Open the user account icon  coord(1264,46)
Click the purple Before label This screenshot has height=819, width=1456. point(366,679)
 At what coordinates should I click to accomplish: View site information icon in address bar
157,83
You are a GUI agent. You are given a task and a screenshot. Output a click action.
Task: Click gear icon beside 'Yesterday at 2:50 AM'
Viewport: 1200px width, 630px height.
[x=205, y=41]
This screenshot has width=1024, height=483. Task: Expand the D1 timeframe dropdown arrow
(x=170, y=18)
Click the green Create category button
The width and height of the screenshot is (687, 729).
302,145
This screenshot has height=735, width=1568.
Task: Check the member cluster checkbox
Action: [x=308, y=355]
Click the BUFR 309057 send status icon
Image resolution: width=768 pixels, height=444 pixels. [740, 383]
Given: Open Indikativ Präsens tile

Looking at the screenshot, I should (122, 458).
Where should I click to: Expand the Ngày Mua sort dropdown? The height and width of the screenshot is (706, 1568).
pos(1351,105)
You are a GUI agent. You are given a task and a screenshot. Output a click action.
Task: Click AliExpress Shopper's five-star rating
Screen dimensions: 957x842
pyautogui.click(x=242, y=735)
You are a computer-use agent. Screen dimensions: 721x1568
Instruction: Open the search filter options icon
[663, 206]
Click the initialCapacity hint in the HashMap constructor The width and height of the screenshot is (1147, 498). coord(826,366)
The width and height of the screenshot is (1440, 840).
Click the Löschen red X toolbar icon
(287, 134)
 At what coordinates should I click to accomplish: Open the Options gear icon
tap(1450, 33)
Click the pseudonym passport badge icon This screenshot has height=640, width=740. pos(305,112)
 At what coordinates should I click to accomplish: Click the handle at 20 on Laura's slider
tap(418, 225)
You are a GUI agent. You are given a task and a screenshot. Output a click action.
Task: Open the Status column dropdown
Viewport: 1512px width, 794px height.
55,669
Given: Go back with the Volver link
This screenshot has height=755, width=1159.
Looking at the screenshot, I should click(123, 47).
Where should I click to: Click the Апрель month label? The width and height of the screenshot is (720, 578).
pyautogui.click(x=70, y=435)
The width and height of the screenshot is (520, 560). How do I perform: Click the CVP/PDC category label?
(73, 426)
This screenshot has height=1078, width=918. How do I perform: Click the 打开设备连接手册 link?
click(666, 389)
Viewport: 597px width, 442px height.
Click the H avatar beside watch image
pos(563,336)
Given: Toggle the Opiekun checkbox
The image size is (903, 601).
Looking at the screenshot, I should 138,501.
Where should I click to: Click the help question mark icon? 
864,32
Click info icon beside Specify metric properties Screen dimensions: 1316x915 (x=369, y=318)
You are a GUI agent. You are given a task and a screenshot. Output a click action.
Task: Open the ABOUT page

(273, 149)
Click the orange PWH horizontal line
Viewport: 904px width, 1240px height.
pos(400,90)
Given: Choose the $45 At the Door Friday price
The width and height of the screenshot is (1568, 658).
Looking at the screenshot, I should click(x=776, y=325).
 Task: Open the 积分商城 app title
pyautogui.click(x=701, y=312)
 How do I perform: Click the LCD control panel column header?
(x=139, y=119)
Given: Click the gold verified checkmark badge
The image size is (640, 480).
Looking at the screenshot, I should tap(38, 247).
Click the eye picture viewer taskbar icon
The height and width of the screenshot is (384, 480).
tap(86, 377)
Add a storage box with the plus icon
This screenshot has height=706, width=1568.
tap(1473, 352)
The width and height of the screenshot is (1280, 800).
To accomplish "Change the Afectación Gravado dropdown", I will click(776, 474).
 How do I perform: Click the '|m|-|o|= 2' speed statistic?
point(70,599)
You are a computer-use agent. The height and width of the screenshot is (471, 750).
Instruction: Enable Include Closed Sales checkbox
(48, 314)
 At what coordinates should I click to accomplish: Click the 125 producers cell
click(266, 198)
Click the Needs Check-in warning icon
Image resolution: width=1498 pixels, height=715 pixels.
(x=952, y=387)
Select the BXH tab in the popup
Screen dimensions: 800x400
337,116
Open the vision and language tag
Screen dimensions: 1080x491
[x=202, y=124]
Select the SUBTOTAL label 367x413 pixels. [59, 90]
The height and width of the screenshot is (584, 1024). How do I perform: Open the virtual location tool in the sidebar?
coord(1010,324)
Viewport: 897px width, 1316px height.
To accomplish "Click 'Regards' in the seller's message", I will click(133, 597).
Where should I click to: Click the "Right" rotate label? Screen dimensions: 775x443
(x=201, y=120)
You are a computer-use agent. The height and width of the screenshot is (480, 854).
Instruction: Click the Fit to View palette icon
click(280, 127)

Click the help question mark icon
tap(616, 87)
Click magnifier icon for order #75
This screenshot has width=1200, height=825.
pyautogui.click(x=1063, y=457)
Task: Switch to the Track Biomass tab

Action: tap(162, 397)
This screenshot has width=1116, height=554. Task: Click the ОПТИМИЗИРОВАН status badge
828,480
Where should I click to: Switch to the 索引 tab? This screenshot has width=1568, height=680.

==========

THE PROBLEM:
Reproduce all of the material, substituting "screen agent" for each occurrence of "GUI agent" and leaving every other character as it is.

SOLUTION TO THIS EXERCISE:
Open the user account icon  coord(1264,46)
Click the purple Before label This screenshot has height=819, width=1456. point(366,679)
 At what coordinates should I click to accomplish: View site information icon in address bar
157,83
You are a screen agent. You are given a task and a screenshot. Output a click action.
Task: Click gear icon beside 'Yesterday at 2:50 AM'
Viewport: 1200px width, 630px height.
[x=205, y=41]
This screenshot has width=1024, height=483. Task: Expand the D1 timeframe dropdown arrow
(x=170, y=18)
Click the green Create category button
The width and height of the screenshot is (687, 729).
302,145
This screenshot has height=735, width=1568.
Task: Check the member cluster checkbox
Action: [x=308, y=355]
Click the BUFR 309057 send status icon
Image resolution: width=768 pixels, height=444 pixels. [740, 383]
Given: Open Indikativ Präsens tile

Looking at the screenshot, I should (122, 458).
Where should I click to: Expand the Ngày Mua sort dropdown? The height and width of the screenshot is (706, 1568).
pos(1351,105)
You are a screen agent. You are given a task and a screenshot. Output a click action.
Task: Click AliExpress Shopper's five-star rating
Screen dimensions: 957x842
pyautogui.click(x=242, y=735)
You are a computer-use agent. Screen dimensions: 721x1568
Instruction: Open the search filter options icon
[663, 206]
Click the initialCapacity hint in the HashMap constructor The width and height of the screenshot is (1147, 498). coord(826,366)
The width and height of the screenshot is (1440, 840).
Click the Löschen red X toolbar icon
(287, 134)
 At what coordinates should I click to accomplish: Open the Options gear icon
tap(1450, 33)
Click the pseudonym passport badge icon This screenshot has height=640, width=740. pos(305,112)
 At what coordinates should I click to accomplish: Click the handle at 20 on Laura's slider
tap(418, 225)
You are a screen agent. You are given a task and a screenshot. Output a click action.
Task: Open the Status column dropdown
Viewport: 1512px width, 794px height.
55,669
Given: Go back with the Volver link
This screenshot has height=755, width=1159.
Looking at the screenshot, I should click(123, 47).
Where should I click to: Click the Апрель month label? The width and height of the screenshot is (720, 578).
pyautogui.click(x=70, y=435)
The width and height of the screenshot is (520, 560). How do I perform: Click the CVP/PDC category label?
(73, 426)
This screenshot has height=1078, width=918. How do I perform: Click the 打开设备连接手册 link?
click(666, 389)
Viewport: 597px width, 442px height.
Click the H avatar beside watch image
pos(563,336)
Given: Toggle the Opiekun checkbox
The image size is (903, 601).
Looking at the screenshot, I should 138,501.
Where should I click to: Click the help question mark icon? 
864,32
Click info icon beside Specify metric properties Screen dimensions: 1316x915 (x=369, y=318)
You are a screen agent. You are given a task and a screenshot. Output a click action.
Task: Open the ABOUT page

(273, 149)
Click the orange PWH horizontal line
Viewport: 904px width, 1240px height.
pos(400,90)
Given: Choose the $45 At the Door Friday price
The width and height of the screenshot is (1568, 658).
Looking at the screenshot, I should click(x=776, y=325).
 Task: Open the 积分商城 app title
pyautogui.click(x=701, y=312)
 How do I perform: Click the LCD control panel column header?
(x=139, y=119)
Given: Click the gold verified checkmark badge
The image size is (640, 480).
Looking at the screenshot, I should tap(38, 247).
Click the eye picture viewer taskbar icon
The height and width of the screenshot is (384, 480).
tap(86, 377)
Add a storage box with the plus icon
This screenshot has height=706, width=1568.
tap(1473, 352)
The width and height of the screenshot is (1280, 800).
To accomplish "Change the Afectación Gravado dropdown", I will click(776, 474).
 How do I perform: Click the '|m|-|o|= 2' speed statistic?
point(70,599)
You are a computer-use agent. The height and width of the screenshot is (471, 750).
Instruction: Enable Include Closed Sales checkbox
(48, 314)
 At what coordinates should I click to accomplish: Click the 125 producers cell
click(266, 198)
Click the Needs Check-in warning icon
Image resolution: width=1498 pixels, height=715 pixels.
(x=952, y=387)
Select the BXH tab in the popup
Screen dimensions: 800x400
337,116
Open the vision and language tag
Screen dimensions: 1080x491
[x=202, y=124]
Select the SUBTOTAL label 367x413 pixels. [59, 90]
The height and width of the screenshot is (584, 1024). How do I perform: Open the virtual location tool in the sidebar?
coord(1010,324)
Viewport: 897px width, 1316px height.
To accomplish "Click 'Regards' in the seller's message", I will click(133, 597).
Where should I click to: Click the "Right" rotate label? Screen dimensions: 775x443
(x=201, y=120)
You are a computer-use agent. The height and width of the screenshot is (480, 854).
Instruction: Click the Fit to View palette icon
click(280, 127)

Click the help question mark icon
tap(616, 87)
Click magnifier icon for order #75
This screenshot has width=1200, height=825.
pyautogui.click(x=1063, y=457)
Task: Switch to the Track Biomass tab

Action: tap(162, 397)
This screenshot has width=1116, height=554. Task: Click the ОПТИМИЗИРОВАН status badge
828,480
Where should I click to: Switch to the 索引 tab? This screenshot has width=1568, height=680.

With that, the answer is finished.